• _PROMPT_
Go through the entries below from the first line and transcribe each one exactly, ending with the line that contains "You are a computer-use agent. This".
*** DATA RECORDS ***
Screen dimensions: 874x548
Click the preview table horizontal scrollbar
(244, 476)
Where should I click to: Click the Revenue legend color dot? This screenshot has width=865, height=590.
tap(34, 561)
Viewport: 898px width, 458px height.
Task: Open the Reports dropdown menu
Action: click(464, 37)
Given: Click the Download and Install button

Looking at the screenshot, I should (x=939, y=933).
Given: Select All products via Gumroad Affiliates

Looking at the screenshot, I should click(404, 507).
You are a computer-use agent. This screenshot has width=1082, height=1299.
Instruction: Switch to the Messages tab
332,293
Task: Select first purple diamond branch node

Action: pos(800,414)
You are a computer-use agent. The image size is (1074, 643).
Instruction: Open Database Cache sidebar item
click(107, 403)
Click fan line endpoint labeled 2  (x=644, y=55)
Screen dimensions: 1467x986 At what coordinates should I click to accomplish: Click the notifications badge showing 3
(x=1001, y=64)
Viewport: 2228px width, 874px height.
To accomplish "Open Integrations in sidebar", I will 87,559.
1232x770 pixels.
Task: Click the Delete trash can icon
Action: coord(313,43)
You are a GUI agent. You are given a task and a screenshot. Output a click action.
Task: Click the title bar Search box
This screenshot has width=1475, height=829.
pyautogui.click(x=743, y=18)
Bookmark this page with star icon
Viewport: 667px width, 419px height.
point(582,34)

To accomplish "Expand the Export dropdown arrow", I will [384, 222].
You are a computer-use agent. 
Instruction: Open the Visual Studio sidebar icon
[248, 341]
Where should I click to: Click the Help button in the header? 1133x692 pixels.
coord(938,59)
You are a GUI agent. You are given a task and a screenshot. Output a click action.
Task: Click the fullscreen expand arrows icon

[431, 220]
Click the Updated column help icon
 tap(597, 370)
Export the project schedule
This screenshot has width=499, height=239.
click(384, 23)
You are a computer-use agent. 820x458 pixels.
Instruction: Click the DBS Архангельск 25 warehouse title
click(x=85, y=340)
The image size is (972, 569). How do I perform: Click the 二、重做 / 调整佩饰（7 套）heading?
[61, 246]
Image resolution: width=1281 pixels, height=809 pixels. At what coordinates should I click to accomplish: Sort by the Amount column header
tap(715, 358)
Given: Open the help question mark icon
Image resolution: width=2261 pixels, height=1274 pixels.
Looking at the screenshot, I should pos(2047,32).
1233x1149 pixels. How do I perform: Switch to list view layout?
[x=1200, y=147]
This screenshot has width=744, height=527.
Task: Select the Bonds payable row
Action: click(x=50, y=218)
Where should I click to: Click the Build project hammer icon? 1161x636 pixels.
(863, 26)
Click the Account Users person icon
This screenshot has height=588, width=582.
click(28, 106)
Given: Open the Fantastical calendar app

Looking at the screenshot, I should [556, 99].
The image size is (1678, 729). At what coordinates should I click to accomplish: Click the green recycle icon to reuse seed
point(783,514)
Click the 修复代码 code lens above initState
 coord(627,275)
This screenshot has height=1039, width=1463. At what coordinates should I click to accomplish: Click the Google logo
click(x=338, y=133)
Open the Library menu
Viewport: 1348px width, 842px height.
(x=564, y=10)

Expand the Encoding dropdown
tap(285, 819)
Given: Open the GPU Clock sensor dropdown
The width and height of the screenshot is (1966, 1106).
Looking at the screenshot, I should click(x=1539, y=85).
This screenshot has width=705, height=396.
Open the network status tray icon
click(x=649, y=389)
*** End of DATA RECORDS ***
• _EXERCISE RESULT_
Screen dimensions: 874x548
Click the preview table horizontal scrollbar
(244, 476)
Where should I click to: Click the Revenue legend color dot? This screenshot has width=865, height=590.
tap(34, 561)
Viewport: 898px width, 458px height.
Task: Open the Reports dropdown menu
Action: click(464, 37)
Given: Click the Download and Install button

Looking at the screenshot, I should (x=939, y=933).
Given: Select All products via Gumroad Affiliates

Looking at the screenshot, I should click(404, 507).
You are a computer-use agent. This screenshot has width=1082, height=1299.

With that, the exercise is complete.